Wir stehen am Kinokiosk an, um Popcorn zu kaufen, wo schon sau viele Leute vor uns dieselbe Idee
gehabt haben. „Ist aber wahr, mir hat Vivi erzählt, dass er am Ende vom Film stirbt.“ erzählt Nami
Lysop, der ihr das nicht glauben will. „Kann ich mir aber nicht denken, sonst hätte das doch längst
schon in der Kritik gestanden!“ hält die Langnase gegen sie an, woraufhin ich mich entschieden für
Nami einsetze. „Wenn Nami sagt, dass es so ist, dann lass sie gefälligst auch in Ruhe! Willst du ihr etwa
unterstellen, dass sie lügt!?“ Lysop wird bei diesem zweideutigen Satz sauer, ist ja logo, wenn man so
angeschnauzt wird. „Und wieso mischst du dich immer bei allem ein!?“ zickt mich Lysop an, da greift
Nami ein. „Jungs, Jungs!“ Sie schiebt uns auseinander, ist gespielt böse mit uns. „Jetzt hört mal auf,
euch zu zanken, wir werden’s ja gleich sehen.“ Meine Stimmbänder schalten wie von selbst um, säuseln
in verliebten Ton. „Ach Namilein, du hast immer Recht.“ Keiner von beiden geht weiter auf diesen
Zwischenfall ein und innerlich ärgere ich mich über meine dumme Angewohnheit. Das ist bei mir schon
richtig einprogrammiert, dass ich alle Mädels in Schutz nehme, was aber nichts Besonderes mehr ist.
Die letzten zwei Personen vor uns nehmen ihre Colabecher und machen für uns Platz, Ruffy stellt sich
an deren Stelle und grinst die Bedienung an.
Ganz ehrlich, ohne die andren säße ich jetzt immer noch in der Patsche. Sie haben mir schon richtig viel
geholfen, ohne es zu wissen. Mir ist nur noch das Rauchen geblieben, mit allem anderen habe ich
aufgehört. Gut, ein, zwei Pillchen hab ich noch zu Hause versteckt, aber wenn die aufgebraucht sind,
lasse ich die Finger davon, das habe ich mir fest vorgenommen. Zum Glück war ich noch nicht so ganz
abhängig, es ging eigentlich ganz leicht: aus den Augen, aus dem Sinn. Die Schule läuft auch wieder
grandios, in den meisten Fächern bin ich eigentlich gut, und die, wo ich ganz schlecht stehe, kann ich
damit einfach ausgleichen. Ich habe echt Chancen, bis zum Abi auf der Schule zu bleiben! Ich habe
zwar nie gesagt, dass ich mein Abi machen will, aber mal sehen, wie’s kommt, kann sich ja alles
ändern.
Ich weiß auch nicht, in letzter Zeit komme ich mir vor, als würde ich vom Boden abheben und mit dem
Kopf in einer Blase rumlaufen. Wenn ich um mich sehe, kann ich meinen ganzen Lebensraum
abchecken, fühle mich richtig gut, nicht ausgestoßen. Fast täglich bin ich mit den anderen unterwegs,
wir haben uns ganz dicke angefreundet und akzeptieren uns alle vollkommen, mit allen positiven Seiten
und auch den Macken. Ich hoffe, dass ich mit ihnen weiterhin zusammen die Schulbank drücken werde,
sie tun mir richtig gut. Mein Alltag ist gar nicht öde, immer ausgefüllt und ich kann sehr, sehr viel
lachen, wobei ich echt noch bis vor Kurzem geglaubt habe, dass ich das verlernt hätte.
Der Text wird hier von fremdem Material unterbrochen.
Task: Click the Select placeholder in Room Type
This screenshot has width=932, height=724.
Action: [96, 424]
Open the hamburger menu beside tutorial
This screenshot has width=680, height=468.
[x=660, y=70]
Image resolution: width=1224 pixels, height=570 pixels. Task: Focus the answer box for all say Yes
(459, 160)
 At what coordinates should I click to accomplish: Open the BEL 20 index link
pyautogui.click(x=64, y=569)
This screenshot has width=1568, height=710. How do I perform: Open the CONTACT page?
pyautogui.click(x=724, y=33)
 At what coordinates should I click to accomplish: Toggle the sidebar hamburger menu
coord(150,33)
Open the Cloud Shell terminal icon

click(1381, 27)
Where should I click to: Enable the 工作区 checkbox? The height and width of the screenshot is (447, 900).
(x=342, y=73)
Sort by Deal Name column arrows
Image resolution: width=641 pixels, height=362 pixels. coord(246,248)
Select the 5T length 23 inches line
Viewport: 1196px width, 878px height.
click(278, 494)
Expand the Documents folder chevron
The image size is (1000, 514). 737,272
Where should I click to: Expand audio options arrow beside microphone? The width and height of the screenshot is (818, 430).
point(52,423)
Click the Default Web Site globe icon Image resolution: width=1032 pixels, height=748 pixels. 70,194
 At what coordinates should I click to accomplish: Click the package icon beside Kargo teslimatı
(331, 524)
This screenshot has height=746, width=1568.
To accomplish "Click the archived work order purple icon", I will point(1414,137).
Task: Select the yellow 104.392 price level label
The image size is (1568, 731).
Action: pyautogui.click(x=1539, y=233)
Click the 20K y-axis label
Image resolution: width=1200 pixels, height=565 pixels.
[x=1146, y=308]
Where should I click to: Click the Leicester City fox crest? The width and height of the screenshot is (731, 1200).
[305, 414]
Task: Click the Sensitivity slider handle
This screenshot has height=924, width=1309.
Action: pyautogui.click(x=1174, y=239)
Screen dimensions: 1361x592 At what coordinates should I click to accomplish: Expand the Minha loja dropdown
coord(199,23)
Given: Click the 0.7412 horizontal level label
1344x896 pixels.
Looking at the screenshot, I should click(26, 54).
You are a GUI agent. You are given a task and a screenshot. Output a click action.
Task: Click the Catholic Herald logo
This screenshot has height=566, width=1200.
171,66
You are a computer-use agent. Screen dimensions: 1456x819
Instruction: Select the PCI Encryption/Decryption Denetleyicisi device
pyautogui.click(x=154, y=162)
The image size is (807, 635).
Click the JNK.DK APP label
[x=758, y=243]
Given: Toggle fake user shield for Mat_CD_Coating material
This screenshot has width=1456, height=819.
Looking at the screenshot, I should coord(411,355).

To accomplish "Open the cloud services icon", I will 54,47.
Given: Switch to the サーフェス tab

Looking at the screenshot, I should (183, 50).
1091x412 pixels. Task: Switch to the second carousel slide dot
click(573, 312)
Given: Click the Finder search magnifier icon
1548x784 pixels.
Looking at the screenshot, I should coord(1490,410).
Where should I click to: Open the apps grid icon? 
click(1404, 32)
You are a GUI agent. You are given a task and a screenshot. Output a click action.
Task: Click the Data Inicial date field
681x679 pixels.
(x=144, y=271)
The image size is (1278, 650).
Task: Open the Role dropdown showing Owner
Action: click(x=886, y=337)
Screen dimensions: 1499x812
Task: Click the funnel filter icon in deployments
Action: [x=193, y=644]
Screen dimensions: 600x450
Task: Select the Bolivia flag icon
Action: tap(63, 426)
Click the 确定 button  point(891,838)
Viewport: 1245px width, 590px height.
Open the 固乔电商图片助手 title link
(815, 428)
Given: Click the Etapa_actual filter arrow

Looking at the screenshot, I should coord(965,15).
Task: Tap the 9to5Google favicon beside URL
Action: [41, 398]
Ruffy ist immer gut drauf, unsere Stimmungskanone, naiv und verblödet, aber lebt nur mit seinen
Instinkten, was echt faszinierend ist. Er erkennt in Leuten sofort, ob sie ’gut’ oder ’böse’ sind, legt
seine Empfindungen offen zutage und ist ein super Kumpel, der allerletzte auf der Welt, der
oberflächlich wäre. Zorro ist ein in sich zurückgekehrter Typ, legt es manchmal auf Provokationen an,
aber ist auch schwer in Ordnung. Er behält Gefühle für sich und spricht über so was mit niemandem,
aber wenn man Hilfe braucht, kann man auf alle Fälle auf ihn zählen. Lysop ist ein totaler Scherzkeks,
übertreibt es manchmal mit seinen Späßen und kann auch schnell beleidigt werden, möchte immer top
informiert sein, aber er ist total hilfsbereit und stets zur Stelle, wenn man ihn braucht. Jeder von uns
hat seine Qualitäten, die den einen manchmal schlauchen und der andre dafür gut findet. Dann gibt’s
da noch Nami, ich finde es richtig bewundernswert, dass sie mir uns immer weggeht und nicht allzu viel
mit andren Mädels macht, da wir ja ansonsten eine reine Jungenclique sind. Sie kann manchmal
raffiniert heimtückisch sein, aber dann ist ihre List immer für uns andere zum Schmunzeln gut,
abgesehen für den, der von ihr reingelegt wird. Ansonsten ist sie immer fröhlich drauf, total lieb,
unglaublich süß, sie schließt manchmal Wetten mit Geld ab und gilt von daher als geizig, was sie aber
meines Erachtens nicht ist, und am allerschönsten finde ich ihr Lachen. Jedes Lächeln von ihr stimmt
mich selbst auch ganz happy, auch wenn es mir irgendwo noch weh tut, sie dann zu sehen. Ich muss
dann noch an Seulgi denken, sie hatte früher auch immer ganz fröhlich gelacht, von ganzem Herzen,
nun kann sie das gar nicht mehr. Ich habe Angst, dass Namis Lachen auch irgendwann verschwindet,
obwohl das schwachsinnig ist. Seulgi ist eben viel Schlimmes passiert, dass darf Nami nicht geschehen.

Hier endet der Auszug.